Work instruction 1 — Decide whether each statement below agrees with the PVC prop frame thread. For each, answer yes or no and quote the deciding words of the thread. (a) The frame is built from 3/4 inch PVC. (b) The materials list calls for three 36 inch legs. (c) R4ZORx priced the pipe and fittings at about $13.
Work instruction 2 — In the PVC prop frame thread, what does xxScorpion64xx use to stuff the clothes once they are on the frame?
Work instruction 3 — Please write the next part of the PVC prop frame thread, starting after its final post.

Provided passage —
§
# Life size prop pvc frame



## xxScorpion64xx

Here's my version that I've been using for years. It's meant for a stable flat even surface:

Materials:

I use 3/4 inch pvc

1 cross

2 45 degree elbows

4 90 degree elbows

5 T connections

(1) 3 and 1/2 inch neck

(2) 9 inch shoulder blades

(1) 24 inch spine

(2) 18 and 1/2 arms

(2) 4 and 3/4 inch hips

(2) 36 inch legs

(4) 8 and 1/2 inch lenghts for base


Once you get all those pieces, it's pretty self explanatory joining them together

Once I have all it together, I slip on the clothes and use safety pins to fasten the top with the pants and then use plastic grocery bags to stuff it
but of course you can use your own method 

Here are some pics of the pieces laid out on ground and some erect










































































Hope this helps


----------



## SasyGrl31

oh my........he's naked!


----------



## R4ZORx

I think a good idea would be to replace the 90 degree elbows on the 'feet' with 'T's so you could put a stake or something through it to secure it to the ground.


----------



## xxScorpion64xx

R4ZORx said:


> I think a good idea would be to replace the 90 degree elbows on the 'feet' with 'T's so you could put a stake or something through it to secure it to the ground.


Thats a good option if you want to use it outdoors, that's the beauty of pvc, interchanges quickly! Thanks Razor!


----------



## R4ZORx

xxScorpion64xx said:


> Thanks Razor!


No, Thank you!! I going to steal this idea! I've made some PVC 'men' in the past. but none with legs. Let's just say they were ALL spine shoved in the ground (not very stable). The 'feet' will really help him stay upright.


----------



## GobbyGruesome

Love this - all of mine are wood and they gets HEAVY (which sometimes is not a bad thing.) Any idea roughly how much one of these would cost to build?


----------



## R4ZORx

I priced the pieces at Home Depot online just now. I got around $13 and change for all the pipe and fittings.


----------



## xxScorpion64xx

GobbyGruesome said:


> Love this - all of mine are wood and they gets HEAVY (which sometimes is not a bad thing.) Any idea roughly how much one of these would cost to build?


Very, very cheap..you need two lengths of the pvc pipes, I think they are like 3 dollars each, forgot how long each is I think ten feet, and the fittings average 
45 cents to 65 cents each


----------



## GobbyGruesome

Wow - you're awesome. Thanks so much. I think I'll try to make the switch for next year! 

Thanks again.
§
Supplied material —
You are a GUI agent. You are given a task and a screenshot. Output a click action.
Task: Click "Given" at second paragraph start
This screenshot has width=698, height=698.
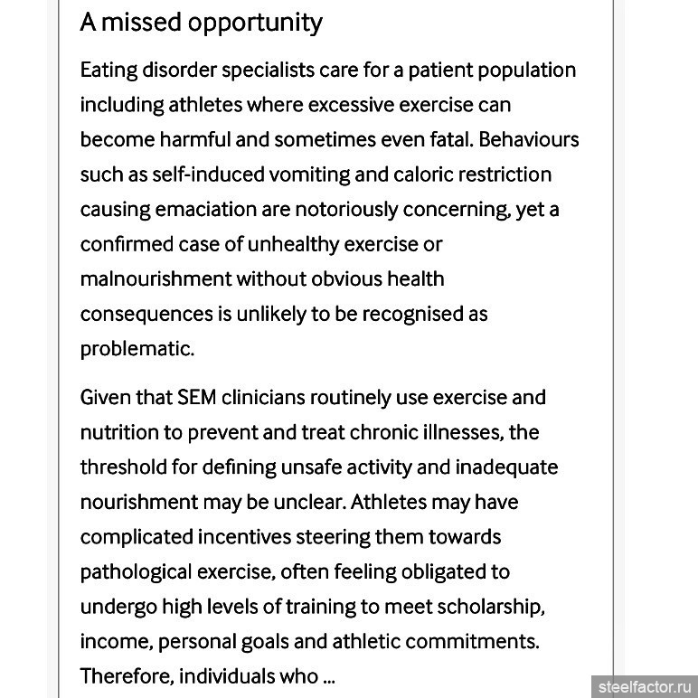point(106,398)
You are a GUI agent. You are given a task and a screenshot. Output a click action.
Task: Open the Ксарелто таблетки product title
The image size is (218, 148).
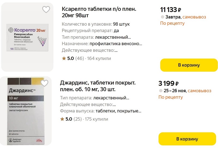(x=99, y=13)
§
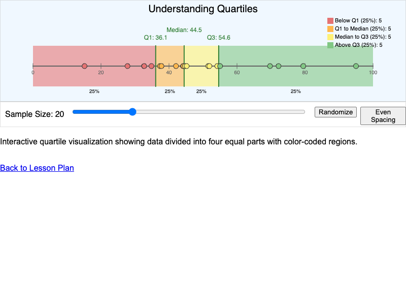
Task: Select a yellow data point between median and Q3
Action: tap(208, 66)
§
Written response 1 —
(a) Yes: "I use 3/4 inch pvc"
(b) No: "(2) 36 inch legs"
(c) Yes: "I got around $13 and change for all the pipe and fittings."

Written response 2 — Plastic grocery bags.

Written response 3 —
----------



## xxScorpion64xx

R4ZORx said:


> I priced the pieces at Home Depot online just now. I got around $13 and change for all the pipe and fittings.


Yeah, I misquoted the prices because they were based on a mom and pop hardware so everything was a little bit more expensive than the big home improvement stores, sorry about that


----------



## R4ZORx

Okay, got the pieces today from Home Depot and it was $11 and change. I added joints to the arms and 'T' joints for the feet. I also made the spine 26" long. All other measurements were kept the same.


----------



## GobbyGruesome

Looks fantastic!


----------



## xxScorpion64xx

R4ZORx said:


> Okay, got the pieces today from Home Depot and it was $11 and change. I added joints to the arms and 'T' joints for the feet. I also made the spine 26" long. All other measurements were kept the same.
> View attachment 95593


Nice, very nice Razor, I'm gonna try some joints for.the elbows, ...how long would you.estimate it took from start to finish Razor?


----------



## R4ZORx

Well, I used a hacksaw to do all the cutting, so....maybe 30 minutes or less. Would be quicker with a power saw!


----------



## xxScorpion64xx

30 minutes, nice....I do want to point out one thing though, the measurements in this tutorial were meant for building a prop for Leather Face, I've built other frames for other characters that are smaller, for example, I built a little old.evil lady and her shoulder blades, arms pelvis and legs were smaller, so adjust the length of the pieces according to the character you are building...


----------



## peagreen

xxScorpion64xx said:


> the measurements in this tutorial were meant for building a prop for Leather Face


Does that mean an average sized adult male?


----------



## xxScorpion64xx

I would say my leatherface stands around 6 foot 3..


----------



## Terror Tom

I built my first PVC dummy today! I have used mannequins and shepherd's hooks to make mine in the past. Here's how he turned out. I drilled a 5/8" hole through the T at the bottom so I could slide him over a couple of 4' long 1/2" rebar that I pounded in the ground about a foot.


----------



## xxScorpion64xx

Nice, sounds like it is staying put, thanks for the tip!


----------



## VirusHaunt

this is pvc based>>>>>>>


----------



## DexterSinister

R4ZORx said:


> Well, I used a hacksaw to do all the cutting, so....maybe 30 minutes or less. Would be quicker with a power saw!


I recommend investing in a pvc cutting tool. Less messy than a saw. Makes quick, clean, even cuts. If you build more than one or use pvc piping for other projects, it's definitely worth it.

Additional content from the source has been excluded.